__SUPPLIED DATA__:
━━━━━━━━━━━━━━━━

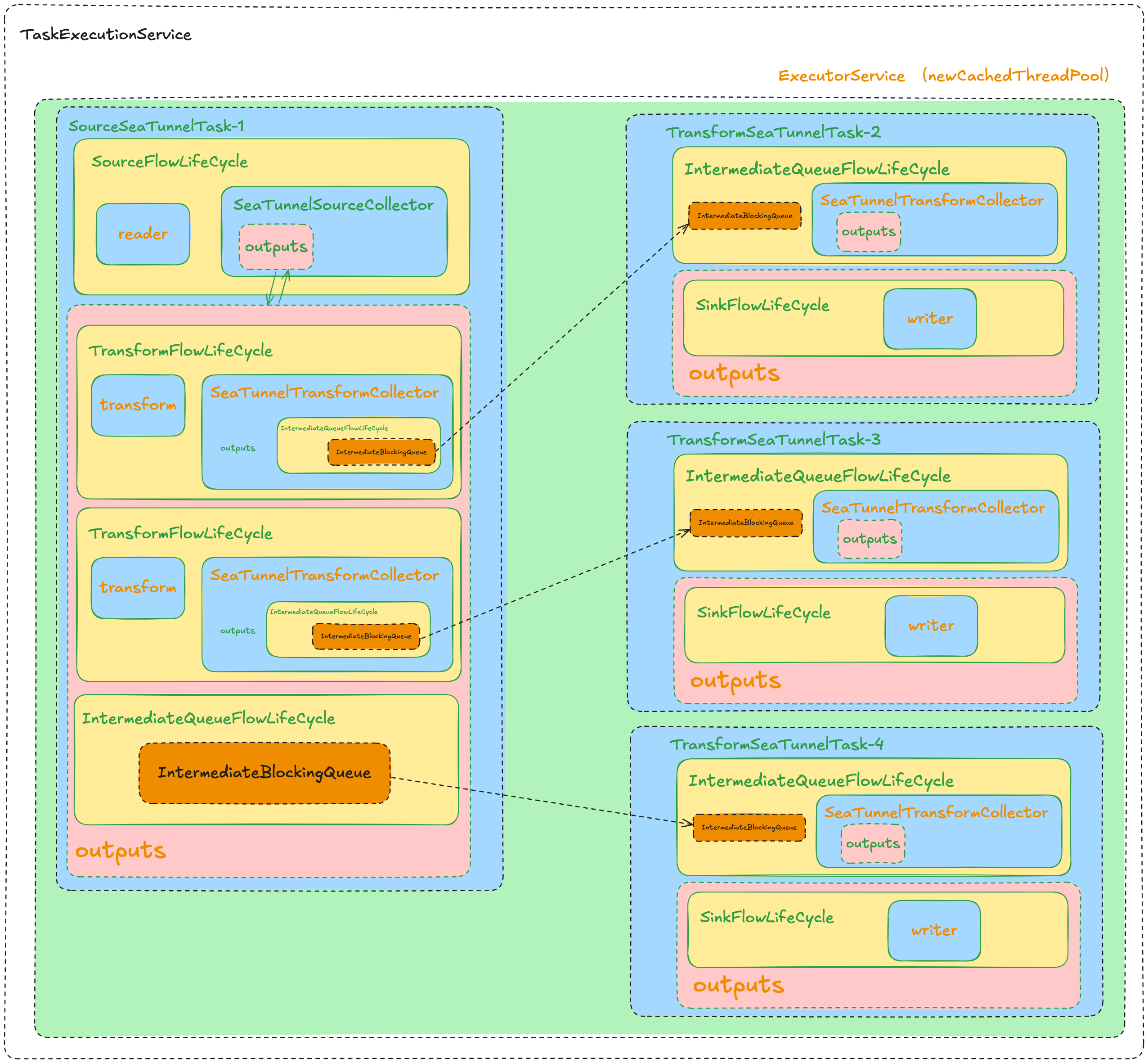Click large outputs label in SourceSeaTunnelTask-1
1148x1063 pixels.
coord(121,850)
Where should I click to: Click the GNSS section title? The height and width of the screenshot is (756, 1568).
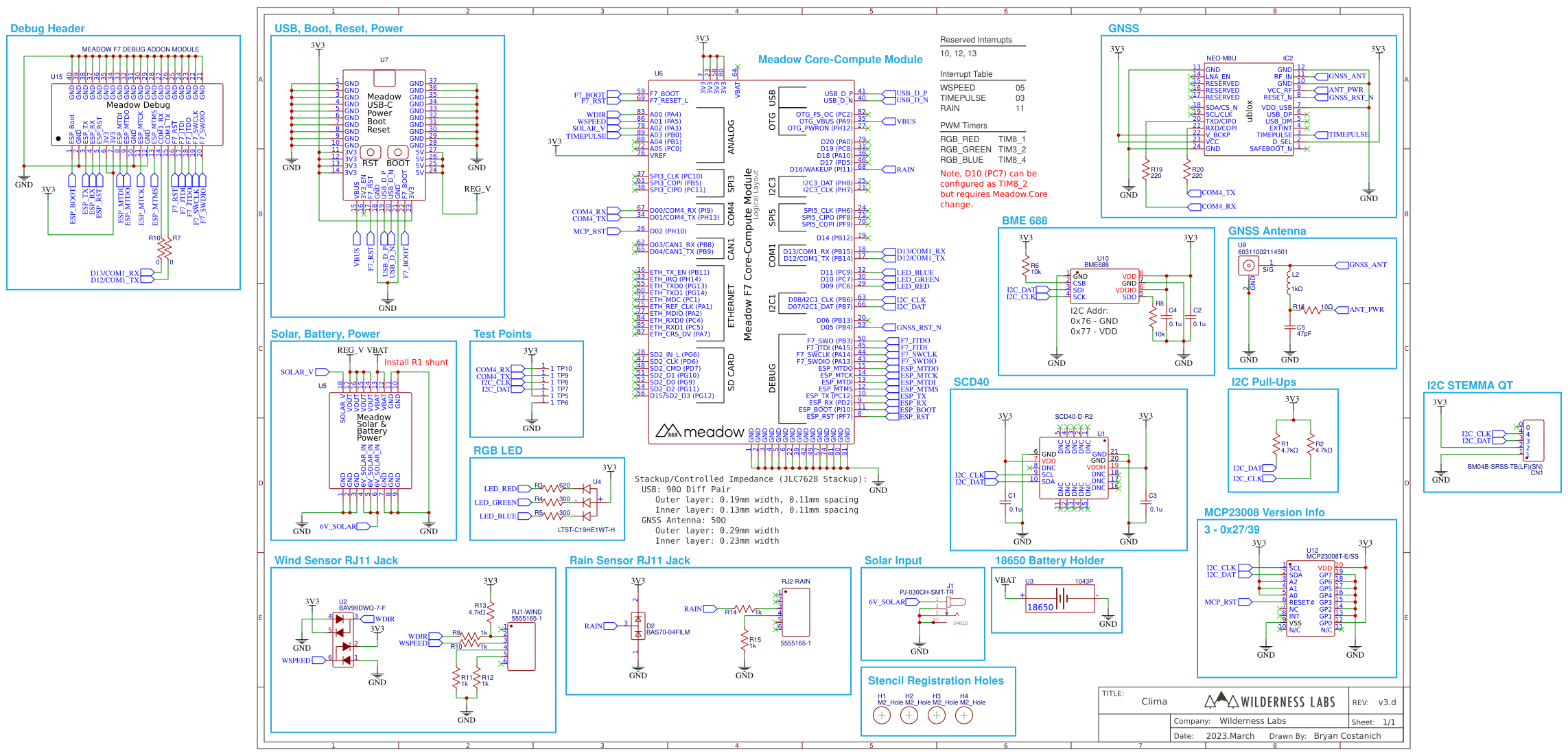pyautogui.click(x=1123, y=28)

━━━━━━━━━━━━━━━━

__TASK ITEM__: In the records above, find the line containing "Where should I", then please restate it and each line after it word for word, pictures excluded.

__RESULT OF THE EXERCISE__:
Where should I click to: Click the GNSS section title? The height and width of the screenshot is (756, 1568).
pyautogui.click(x=1123, y=28)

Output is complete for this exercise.